С другой стороны, немногословность сказалась на общем интеллектуальном фоне той поры. Храня тайны своего происхождения и отчасти строя на умолчаниях идеологический проект, российская верховная власть вплоть до Петра I крайне мало пользовалась риторическими приемами для повышения своего авторитета. От Ивана III и его ближайших предшественников на российском троне не осталось ни одного «бродячего» высказывания идеологического плана. Никого не следовало учить, как править и как вести себя по отношению к властям. Многословный Иван Грозный распаляется на огромные, иногда многочасовые по продолжительности монологи, из которых в цитатах и комментариях не остается ничего, как если бы читающая публика в России не занималась ни интерпретацией идей своего правителя, ни даже их чтением, в минимальном объеме копируя их в посильном для рукописной книжности – а на деле весьма искаженном – виде.

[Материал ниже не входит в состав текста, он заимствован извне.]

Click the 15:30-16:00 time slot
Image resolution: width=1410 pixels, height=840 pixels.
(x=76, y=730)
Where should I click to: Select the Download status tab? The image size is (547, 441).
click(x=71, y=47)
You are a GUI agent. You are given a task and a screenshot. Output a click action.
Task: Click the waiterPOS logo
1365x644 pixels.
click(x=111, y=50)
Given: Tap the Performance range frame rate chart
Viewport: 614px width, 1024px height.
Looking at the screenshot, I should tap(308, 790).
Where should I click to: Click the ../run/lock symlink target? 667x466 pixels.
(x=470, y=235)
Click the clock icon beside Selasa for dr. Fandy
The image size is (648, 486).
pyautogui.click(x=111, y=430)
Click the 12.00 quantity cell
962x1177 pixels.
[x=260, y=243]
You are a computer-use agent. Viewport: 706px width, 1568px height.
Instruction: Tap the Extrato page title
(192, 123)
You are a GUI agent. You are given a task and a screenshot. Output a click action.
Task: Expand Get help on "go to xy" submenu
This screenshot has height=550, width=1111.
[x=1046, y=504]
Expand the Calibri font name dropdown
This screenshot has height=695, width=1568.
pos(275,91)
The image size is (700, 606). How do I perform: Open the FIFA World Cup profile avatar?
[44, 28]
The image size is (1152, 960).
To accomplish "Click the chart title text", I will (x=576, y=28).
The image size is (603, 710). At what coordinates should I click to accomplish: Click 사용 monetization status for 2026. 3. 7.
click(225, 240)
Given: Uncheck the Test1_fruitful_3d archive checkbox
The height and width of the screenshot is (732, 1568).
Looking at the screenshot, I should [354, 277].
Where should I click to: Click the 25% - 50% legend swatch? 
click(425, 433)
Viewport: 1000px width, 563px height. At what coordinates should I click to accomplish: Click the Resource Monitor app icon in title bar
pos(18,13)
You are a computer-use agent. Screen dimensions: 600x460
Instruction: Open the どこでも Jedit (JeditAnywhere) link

В качестве условной периодизации своего предмета отметим, что его ключевые события располагаются между концом XV в., когда Москва одержала военную победу над Великим Новгородом и Великим княжеством Тверским и возникло восточное направление российской дипломатии, и серединой XVIII в., когда в Санкт-Петербургской Императорской академии прошла первая научная дискуссия о прошлом России.
Зная, как именно распространялись знания и сообщения, мы могли бы оценить весомость тех или иных мыслительных продуктов и самих ходов мысли этой эпохи, поскольку нередко в культуре, особенно в значительной мере анонимной, ходы мысли существуют, но на очень ограниченных участках мышления и в небольших сообществах людей. Или даже у одного мыслителя, которого прочитали заведомо немногие или даже буквально никто из современников.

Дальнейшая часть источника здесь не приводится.